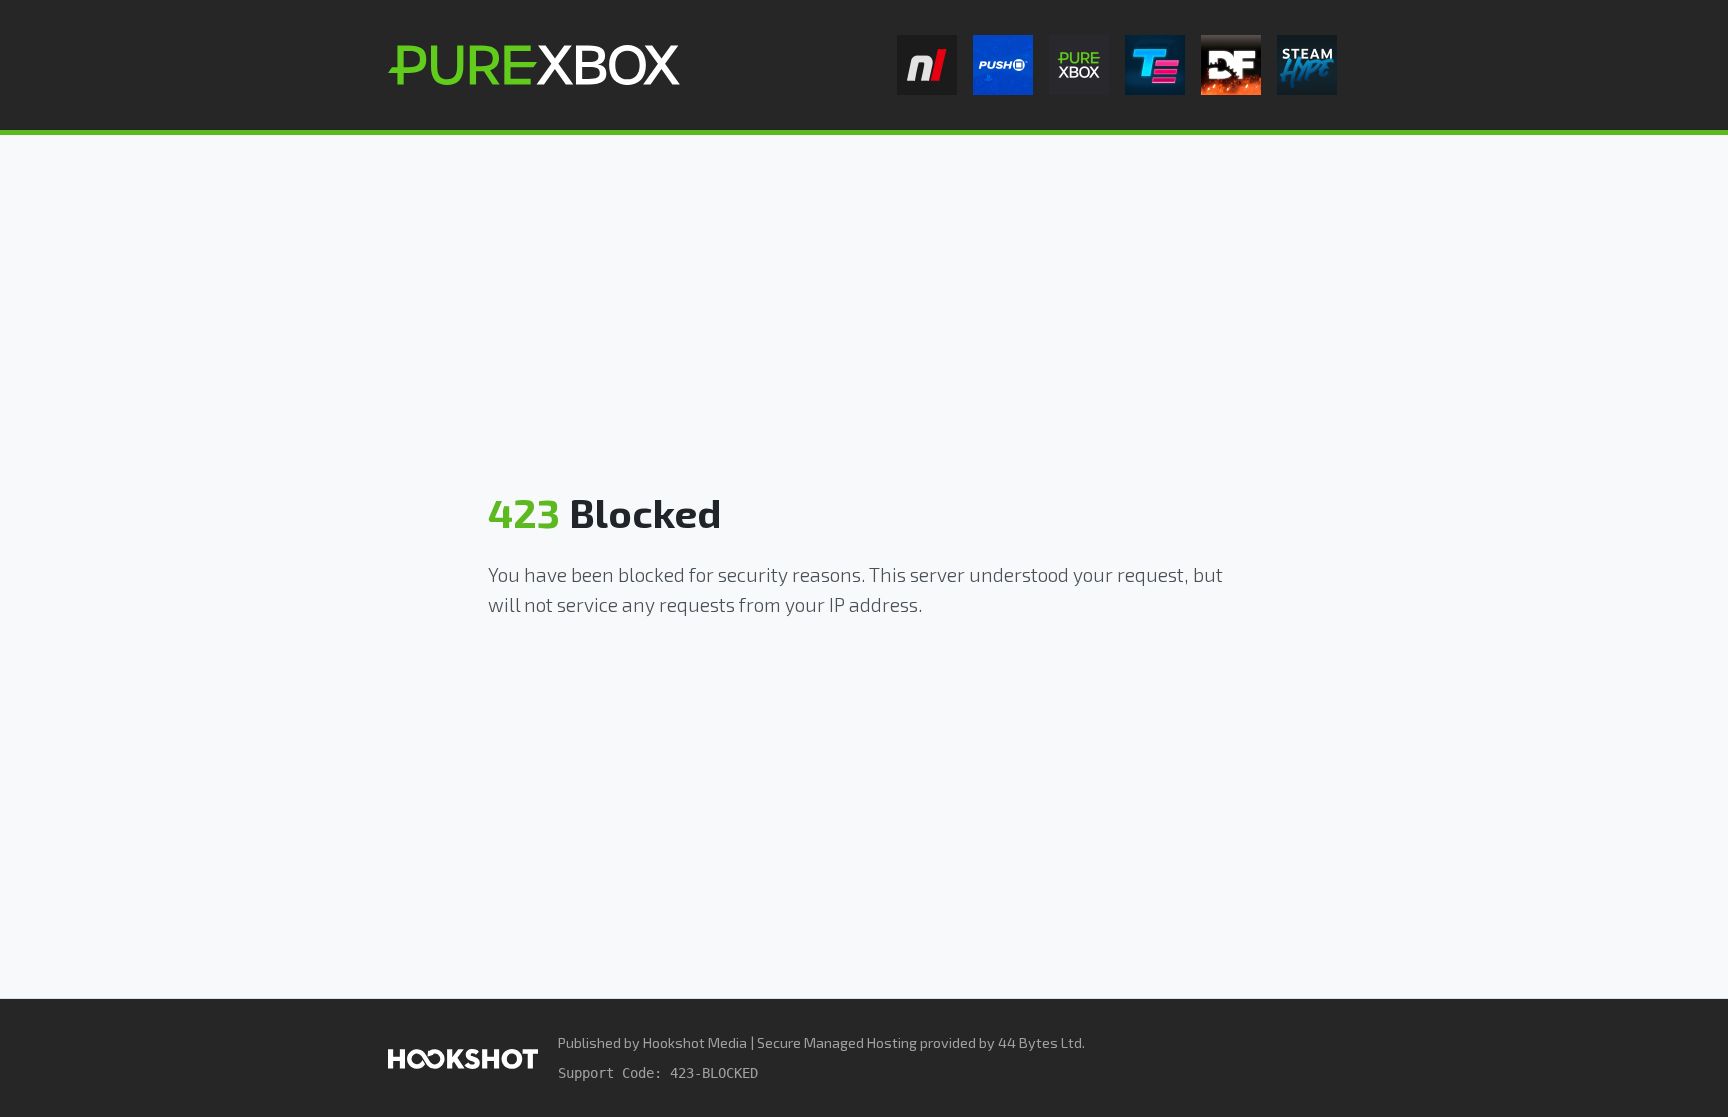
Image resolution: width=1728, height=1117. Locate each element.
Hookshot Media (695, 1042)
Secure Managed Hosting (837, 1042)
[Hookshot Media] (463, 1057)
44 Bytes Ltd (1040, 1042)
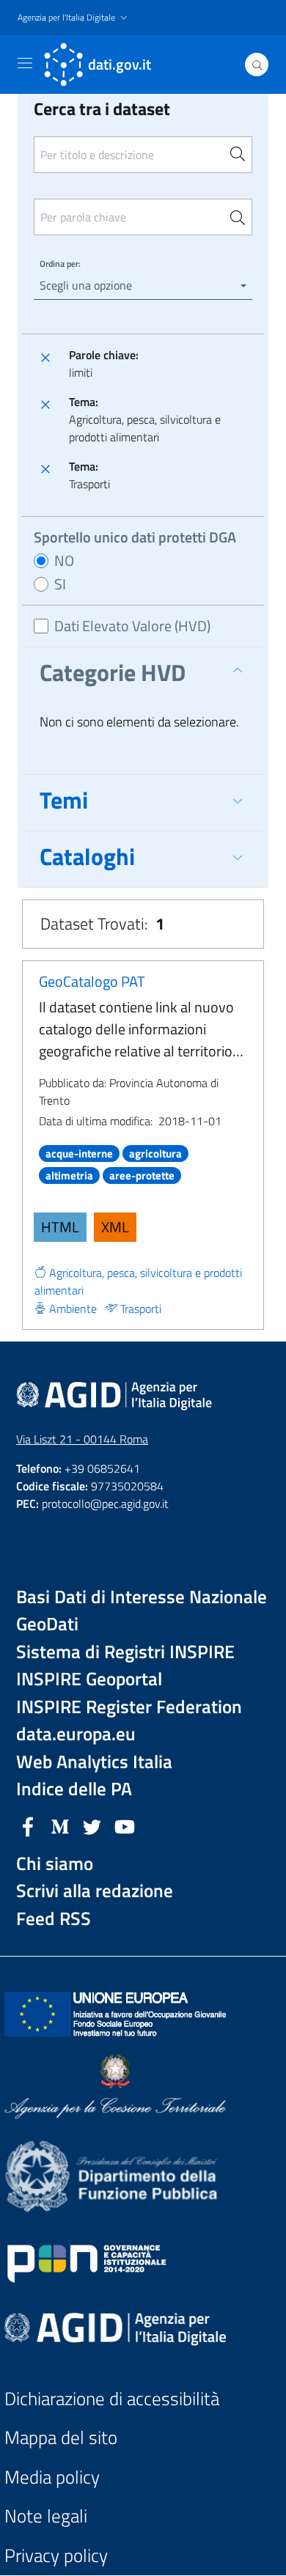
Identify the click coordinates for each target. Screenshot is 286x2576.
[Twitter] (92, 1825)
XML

━━━━━━━━━━━━━━━━

Report how many lines above contain the string "each". Please write the number only.

2